## Extrait source:
————————

ServerGroup Click here for the English Site
L'industrie du troisième millénaire

  Tribunal de Commerce de Paris. Jugement prononcé le 14 décembre 2001

 

 


 

   

Nutrisco et Extinguo

Tribunal de Commerce de Paris. Jugement prononcé le 14 décembre 2001

15ème Chambre
RG 2000102317
26.01.2001

Entre : Société Artprice.com dont le siège social est Domaine de la Source à Saint Romain au Mont d'Or (Rhône)
Partie demanderesse assistée de Maître Emmanuel Pierrat, avocat (M607) et Maître Pierre Buisson, avocat au Barreau de Lyon, et comparant par la SCP Molas Léger Cusin et Associés, avocats (P259 - XV).

Et : XX dont le siège social est…
Partie défenderesse assistée de Maître Meisner, avocat (C1359) et comparant par Maître Jacques Monta, avocat (D546).

————————

## Enregistrements du corpus:
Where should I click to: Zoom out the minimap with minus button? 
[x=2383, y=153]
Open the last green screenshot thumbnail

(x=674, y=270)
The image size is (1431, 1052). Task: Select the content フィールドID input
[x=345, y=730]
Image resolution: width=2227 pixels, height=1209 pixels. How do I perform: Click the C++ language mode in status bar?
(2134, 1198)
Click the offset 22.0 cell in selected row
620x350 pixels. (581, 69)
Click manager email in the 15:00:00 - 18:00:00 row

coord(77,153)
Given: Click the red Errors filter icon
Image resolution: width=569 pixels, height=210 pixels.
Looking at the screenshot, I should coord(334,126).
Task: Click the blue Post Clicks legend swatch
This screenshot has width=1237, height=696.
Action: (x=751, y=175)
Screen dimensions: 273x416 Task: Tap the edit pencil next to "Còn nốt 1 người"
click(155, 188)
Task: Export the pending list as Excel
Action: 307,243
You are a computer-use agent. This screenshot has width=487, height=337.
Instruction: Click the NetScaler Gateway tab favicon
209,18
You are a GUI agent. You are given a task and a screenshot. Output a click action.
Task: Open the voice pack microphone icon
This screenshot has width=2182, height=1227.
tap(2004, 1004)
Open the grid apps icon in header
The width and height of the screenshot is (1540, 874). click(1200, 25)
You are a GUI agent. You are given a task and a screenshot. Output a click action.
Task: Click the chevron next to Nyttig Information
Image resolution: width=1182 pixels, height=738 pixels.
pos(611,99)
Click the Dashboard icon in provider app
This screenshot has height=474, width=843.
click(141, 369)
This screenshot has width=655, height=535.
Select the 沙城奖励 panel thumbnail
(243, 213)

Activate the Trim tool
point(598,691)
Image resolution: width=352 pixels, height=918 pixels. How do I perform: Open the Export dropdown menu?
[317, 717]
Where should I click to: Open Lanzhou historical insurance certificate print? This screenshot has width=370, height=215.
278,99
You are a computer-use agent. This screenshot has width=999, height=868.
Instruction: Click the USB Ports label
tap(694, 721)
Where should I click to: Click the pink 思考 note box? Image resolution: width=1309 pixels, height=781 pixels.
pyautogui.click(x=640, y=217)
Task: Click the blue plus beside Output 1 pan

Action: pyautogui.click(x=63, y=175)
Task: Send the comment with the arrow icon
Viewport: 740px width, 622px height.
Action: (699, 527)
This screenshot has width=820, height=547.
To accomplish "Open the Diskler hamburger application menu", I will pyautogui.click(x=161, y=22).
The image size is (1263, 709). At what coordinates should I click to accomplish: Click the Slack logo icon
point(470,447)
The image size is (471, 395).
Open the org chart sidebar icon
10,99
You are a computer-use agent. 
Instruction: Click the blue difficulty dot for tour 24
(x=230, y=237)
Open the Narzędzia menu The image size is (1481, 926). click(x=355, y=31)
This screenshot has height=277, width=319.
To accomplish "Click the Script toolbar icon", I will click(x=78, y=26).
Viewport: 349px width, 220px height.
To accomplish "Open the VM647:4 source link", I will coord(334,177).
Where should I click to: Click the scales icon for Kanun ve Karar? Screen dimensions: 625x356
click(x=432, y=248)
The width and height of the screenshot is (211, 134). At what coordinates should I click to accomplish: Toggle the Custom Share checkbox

————————

## Consignes de l'exercice:
a: D'après l'extrait du jugement du Tribunal de Commerce de Paris, où se trouve le siège social de la société Artprice.com ?
b: Poursuivez l'extrait du jugement du Tribunal de Commerce de Paris après sa dernière ligne.

## Résultats de l'exercice:
a: Domaine de la Source à Saint Romain au Mont d'Or (Rhône).

b:
Après en avoir délibéré :
L'activité juridictionnelle a été suspendue du 19 février au 26 mars 2001. Par une réunion extraordinaire du 26 mars 2001 le Tribunal a décidé la reprise de cette activité à partir du 27 mars 2001. Les parties ayant été avisées.

Les faits
Artprice et XX exploitent des bases de données sur Internet. La base Artprice répertorie environ 180 000 (oeuvres d'art)1 artistes fournissant des données biographiques sur les auteurs accessibles librement et des indications des prix de ventes publiques accessibles moyennant paiement. La base de XX, YY, a vocation à être une salle des ventes en ligne. Accessible librement, elle recense d'après sa publicité 200 000 résultats de vente, 52 000 artistes et 550 musées ; tout internaute peut enrichir cette base avec ses propres informations.
Les 6, 7 et 8 janvier 2000, Artprice a constaté un nombre très élevé de connexions à son site par XX ; elle a interdit alors toute connexion de cette origine, et fait constater "l'intrusion" de sont site par huissier.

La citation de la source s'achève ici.